The group agreed that Aurignac would be the manager and live at one of the four homes on the ranch, while Dayspring and Despain would oversee the marijuana grow, according to court documents. They split the corporation with Kyle Billingsley at 16.66 percent, Hal Billingsley at 16.66 percent, Despain at 18.33 percent, Aurignac at 33.33 percent, and Helios Dayspring at 15 percent.
Dayspring then applied for a permit for a 30-plant caregiver pot operation while noting his plans to expand into a commercial operation in the future.
“The primary purpose of this purchase is to establish a one-acre cultivation site,” Dayspring wrote in his application.
But problems arose. Dayspring asked the Billingsleys, Despain and Aurignac to give up part of their ranch ownership percentages to one of his Grover Beach dispensary associates for providing a county cultivation permit. The others refused.
Then, the partners got ticked off at Aurignac. They wanted him off the property and out of the corporation, according to the lawsuit. They then amended the charter so they could get rid of him.
Aurignac sued saying they forged his signature in order to defraud him of his interest in the ranch. Aurignac wanted $100,000 and the imposition of a constructive trust to ensure he would be paid for managing the ranch, according to the lawsuit.
“The defendants intended to commit the criminal act of forging an amendment to the Legacy Operating Agreement in order to wrongfully oust plaintiff as both manager and member of Legacy, to install Kyle as manager, to force an involuntary buy-out of plaintiff’s membership,” the suit says.
Amid the legal dispute the partners were given more bad news. Because the Legacy Ranch is located next to a park, they are not permitted to grow marijuana on the ranch.
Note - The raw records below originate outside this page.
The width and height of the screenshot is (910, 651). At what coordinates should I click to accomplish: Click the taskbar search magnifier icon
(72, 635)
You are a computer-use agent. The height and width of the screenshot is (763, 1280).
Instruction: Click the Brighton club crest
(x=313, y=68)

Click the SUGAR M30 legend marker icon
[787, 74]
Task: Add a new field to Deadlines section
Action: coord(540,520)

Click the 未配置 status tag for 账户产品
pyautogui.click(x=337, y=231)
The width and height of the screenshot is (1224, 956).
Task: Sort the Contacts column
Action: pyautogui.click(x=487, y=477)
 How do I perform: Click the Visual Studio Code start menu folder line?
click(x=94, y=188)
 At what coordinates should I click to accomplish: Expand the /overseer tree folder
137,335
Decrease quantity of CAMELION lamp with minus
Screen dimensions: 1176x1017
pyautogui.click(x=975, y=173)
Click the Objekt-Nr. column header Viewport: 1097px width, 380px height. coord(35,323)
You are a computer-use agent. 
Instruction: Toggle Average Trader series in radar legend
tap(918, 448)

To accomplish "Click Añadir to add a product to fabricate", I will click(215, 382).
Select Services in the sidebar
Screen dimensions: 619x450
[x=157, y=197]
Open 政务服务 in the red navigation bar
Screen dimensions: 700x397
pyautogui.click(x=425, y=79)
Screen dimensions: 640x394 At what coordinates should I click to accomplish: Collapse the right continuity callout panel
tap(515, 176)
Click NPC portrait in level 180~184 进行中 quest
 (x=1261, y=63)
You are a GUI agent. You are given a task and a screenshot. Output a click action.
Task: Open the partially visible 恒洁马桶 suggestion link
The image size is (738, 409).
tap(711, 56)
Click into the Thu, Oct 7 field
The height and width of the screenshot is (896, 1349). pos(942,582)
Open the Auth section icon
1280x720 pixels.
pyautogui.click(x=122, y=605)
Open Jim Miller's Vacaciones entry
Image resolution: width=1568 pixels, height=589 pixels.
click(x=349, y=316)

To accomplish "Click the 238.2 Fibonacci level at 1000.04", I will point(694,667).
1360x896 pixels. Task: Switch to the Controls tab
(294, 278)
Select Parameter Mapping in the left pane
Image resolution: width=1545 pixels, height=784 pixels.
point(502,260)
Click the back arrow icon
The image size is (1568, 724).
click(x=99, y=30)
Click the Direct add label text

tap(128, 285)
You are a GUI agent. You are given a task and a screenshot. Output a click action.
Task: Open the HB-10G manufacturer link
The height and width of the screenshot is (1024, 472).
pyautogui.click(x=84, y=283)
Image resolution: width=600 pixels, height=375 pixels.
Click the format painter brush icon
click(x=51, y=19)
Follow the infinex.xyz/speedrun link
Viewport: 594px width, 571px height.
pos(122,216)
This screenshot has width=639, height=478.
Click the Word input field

The Billingsleys and Despain then agreed to a private settlement that resulted in their ownership interests being transferred to Aurignac, leaving only Dayspring as a defendant in the lawsuit. Kyle Billingsley, Despain, Aurnignac and Dayspring declined to answer questions about the suit.
On March 23, Aurignac’s attorney Roy Ogden filed to serve Dayspring through a three-week notice in the SLO New Times, according to court records.
On May 22, a request for default judgment was filed against Dayspring, which did not include a monetary amount. A case management conference is scheduled for May 31.
Over the past few years, Dayspring’s business activities have been both praised and disparaged. Through his marijuana brand, Dayspring has sponsored multiple children’s events in Grover Beach including an Easter egg hunt and a Christmas toy giveaway. At the events, banners and workers’ shirts advertised Dayspring’s marijuana businesses.
In Feb. 2017, seven men broke into Dayspring’s home on the 8400 block of San Gregorio in Atascadero and held him at gunpoint while they tied him up. The robbers, all from out of San Luis Obispo County, reportedly snatched 885 pounds of medical marijuana and $139,000 in cash from Dayspring’s residence.
Before the home invasion, Dayspring utilized the residence as a hub for his marijuana businesses often moving more than a million dollars in product a month, according to several of Dayspring’s former employees.